Il existe une crainte que ces histoires soient écrites pour satisfaire des fantasmes plutôt que pour représenter fidèlement les expériences des hommes homosexuels. Cela peut conduire à une fétichisation des relations homosexuelles, où elles sont perçues comme exotiques ou érotiques plutôt que comme des relations humaines authentiques.

2. Authenticité et représentation :

La question de l’authenticité se pose également. On peut se demander si les autrices hétérosexuelles peuvent représenter fidèlement les expériences et les émotions des hommes homosexuels. Évidemment, la fiction permet une grande liberté et l’authenticité peut être atteinte par des recherches approfondies et une sensibilité aux sujets abordés.

La question de savoir si une autrice hétérosexuelle peut représenter de manière authentique les expériences et les émotions des hommes homosexuels est au cœur du débat.

La représentation des personnages LGBTQIA+ dans la littérature est cruciale pour la visibilité et l’acceptation d’une communauté qui a été et est encore (faut-il le rappeler ?) agressée dans la majorité des pays, en dépit d’une avancée de ses droits. Une mauvaise représentation pourrait renforcer les stéréotypes et nuire davantage. Il est donc important que les autrices abordent ces sujets avec soin et respect.

3. Diversité des voix, et impact sur la communauté LGBTQIA+ :

Les défenseurs de la liberté de création soutiennent que les autrices doivent avoir la liberté d’écrire sur n’importe quel sujet, indépendamment de leur propre identité. La fiction permet d’explorer différentes perspectives et expériences, et limiter les autrices à écrire uniquement sur ce qu’elles connaissent personnellement serait un vrai appauvrissement littéraire.

Toutefois, il existe un vrai risque que les voix des auteurs LGBTQIA+ soient noyées par celles des autrices hétérosexuelles, surtout si ces dernières dominent le marché de la romance MM, ce qui est mathématiquement une réalité.

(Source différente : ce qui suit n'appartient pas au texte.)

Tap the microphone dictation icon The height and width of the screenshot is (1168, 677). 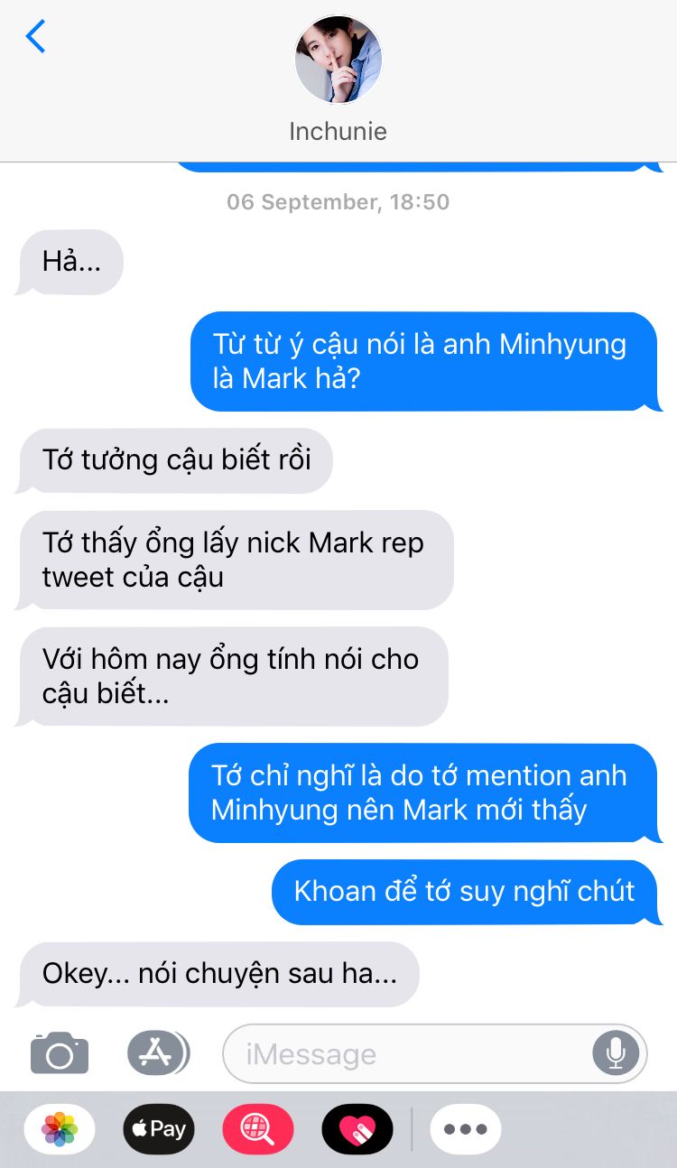tap(616, 1052)
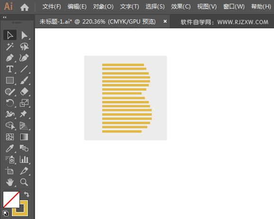Open the 效果(C) menu

pos(181,7)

Il est donc important de soutenir et de promouvoir également les œuvres des auteurs LGBTQIA+ pour garantir une représentation équilibrée.

En conclusion

Comme on a pu le lire, le sujet est délicat. Et à mon avis, le débat ne fait que commencer.

Et moi, dans tout ça ? Qu’est-ce que j’en pense ?

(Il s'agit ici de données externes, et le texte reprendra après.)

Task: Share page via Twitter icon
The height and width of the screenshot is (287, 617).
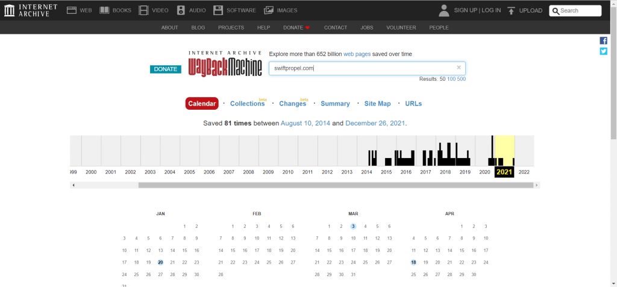Action: click(x=603, y=51)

Eh bien, je suis partagé. D’un côté, je crois profondément à la liberté d’écrire sur tout. D’autre part, je suis sensible aux réserves, fondées, d’une communauté minoritaire.

Il me semble donc que la seule réponse possible est du côté de la lectrice, du lecteur. Finalement, le fait que la romance MM soit écrite par une femme ou un homme n’a aucune importance. Par contre, rejetons les romances qui ressemblent à des produits stéréotypés et qui véhiculent des schémas blessants ou éculés. Osons.

Et je vous encourage à découvrir la romance MM. Il y a de vrais bijoux.